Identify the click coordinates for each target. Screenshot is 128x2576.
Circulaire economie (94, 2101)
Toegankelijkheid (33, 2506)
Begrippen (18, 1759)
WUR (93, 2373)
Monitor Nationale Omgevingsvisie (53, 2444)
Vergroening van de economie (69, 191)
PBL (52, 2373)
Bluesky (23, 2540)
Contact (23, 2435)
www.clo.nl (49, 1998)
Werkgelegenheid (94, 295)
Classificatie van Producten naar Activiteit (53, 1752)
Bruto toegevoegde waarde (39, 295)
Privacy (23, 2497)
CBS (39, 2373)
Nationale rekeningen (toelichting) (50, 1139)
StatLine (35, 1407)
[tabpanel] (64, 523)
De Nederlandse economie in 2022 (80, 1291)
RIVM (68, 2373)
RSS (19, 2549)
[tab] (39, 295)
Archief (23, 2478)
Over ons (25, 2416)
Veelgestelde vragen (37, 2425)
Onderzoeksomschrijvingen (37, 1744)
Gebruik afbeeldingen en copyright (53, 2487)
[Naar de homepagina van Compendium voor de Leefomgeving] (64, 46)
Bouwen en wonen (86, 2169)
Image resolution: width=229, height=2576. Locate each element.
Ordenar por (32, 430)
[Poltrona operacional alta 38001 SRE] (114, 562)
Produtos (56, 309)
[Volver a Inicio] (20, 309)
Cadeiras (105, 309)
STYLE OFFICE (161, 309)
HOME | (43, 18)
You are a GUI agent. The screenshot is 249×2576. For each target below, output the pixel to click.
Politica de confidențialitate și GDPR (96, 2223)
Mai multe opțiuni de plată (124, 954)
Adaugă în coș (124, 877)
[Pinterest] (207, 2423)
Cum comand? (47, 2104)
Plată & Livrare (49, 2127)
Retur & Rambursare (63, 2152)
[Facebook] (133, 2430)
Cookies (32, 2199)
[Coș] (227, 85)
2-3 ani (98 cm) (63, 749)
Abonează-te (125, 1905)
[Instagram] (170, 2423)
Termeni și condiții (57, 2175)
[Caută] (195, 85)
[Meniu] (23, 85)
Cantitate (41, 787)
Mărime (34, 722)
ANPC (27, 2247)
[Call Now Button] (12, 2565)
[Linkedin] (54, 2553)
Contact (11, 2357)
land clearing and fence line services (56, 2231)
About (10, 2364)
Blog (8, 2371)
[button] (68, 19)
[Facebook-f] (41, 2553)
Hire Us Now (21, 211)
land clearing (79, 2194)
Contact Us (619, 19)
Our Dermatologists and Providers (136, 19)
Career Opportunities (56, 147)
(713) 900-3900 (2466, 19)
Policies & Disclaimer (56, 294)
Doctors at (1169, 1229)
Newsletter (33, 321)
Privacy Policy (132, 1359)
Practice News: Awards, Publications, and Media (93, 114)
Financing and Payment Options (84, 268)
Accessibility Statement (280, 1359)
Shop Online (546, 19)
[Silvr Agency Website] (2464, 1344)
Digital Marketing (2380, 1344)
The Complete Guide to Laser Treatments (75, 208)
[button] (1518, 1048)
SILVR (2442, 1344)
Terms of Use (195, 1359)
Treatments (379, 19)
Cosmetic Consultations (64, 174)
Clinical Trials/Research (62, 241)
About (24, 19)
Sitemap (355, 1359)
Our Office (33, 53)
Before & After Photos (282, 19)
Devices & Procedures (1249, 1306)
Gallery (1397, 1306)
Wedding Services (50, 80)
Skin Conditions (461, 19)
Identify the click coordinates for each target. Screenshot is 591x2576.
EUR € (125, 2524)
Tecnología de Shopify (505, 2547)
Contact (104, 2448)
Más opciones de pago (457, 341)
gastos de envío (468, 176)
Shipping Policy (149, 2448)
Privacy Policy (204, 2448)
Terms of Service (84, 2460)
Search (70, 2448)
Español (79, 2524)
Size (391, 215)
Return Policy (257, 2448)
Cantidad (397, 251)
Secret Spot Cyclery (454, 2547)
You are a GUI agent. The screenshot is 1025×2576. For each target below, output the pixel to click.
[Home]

» Your objective: Copy back the listing above exactly, but only from the line with "Cum comand? (47, 2104)" through the line with "About (24, 19)", both ends included.

» Result for this exercise:
Cum comand? (47, 2104)
Plată & Livrare (49, 2127)
Retur & Rambursare (63, 2152)
[Facebook] (133, 2430)
Cookies (32, 2199)
[Coș] (227, 85)
2-3 ani (98 cm) (63, 749)
Abonează-te (125, 1905)
[Instagram] (170, 2423)
Termeni și condiții (57, 2175)
[Caută] (195, 85)
[Meniu] (23, 85)
Cantitate (41, 787)
Mărime (34, 722)
ANPC (27, 2247)
[Call Now Button] (12, 2565)
[Linkedin] (54, 2553)
Contact (11, 2357)
land clearing and fence line services (56, 2231)
About (10, 2364)
Blog (8, 2371)
[button] (68, 19)
[Facebook-f] (41, 2553)
Hire Us Now (21, 211)
land clearing (79, 2194)
Contact Us (619, 19)
Our Dermatologists and Providers (136, 19)
Career Opportunities (56, 147)
(713) 900-3900 (2466, 19)
Policies & Disclaimer (56, 294)
Doctors at (1169, 1229)
Newsletter (33, 321)
Privacy Policy (132, 1359)
Practice News: Awards, Publications, and Media (93, 114)
Financing and Payment Options (84, 268)
Accessibility Statement (280, 1359)
Shop Online (546, 19)
[Silvr Agency Website] (2464, 1344)
Digital Marketing (2380, 1344)
The Complete Guide to Laser Treatments (75, 208)
[button] (1518, 1048)
SILVR (2442, 1344)
Terms of Use (195, 1359)
Treatments (379, 19)
Cosmetic Consultations (64, 174)
Clinical Trials/Research (62, 241)
About (24, 19)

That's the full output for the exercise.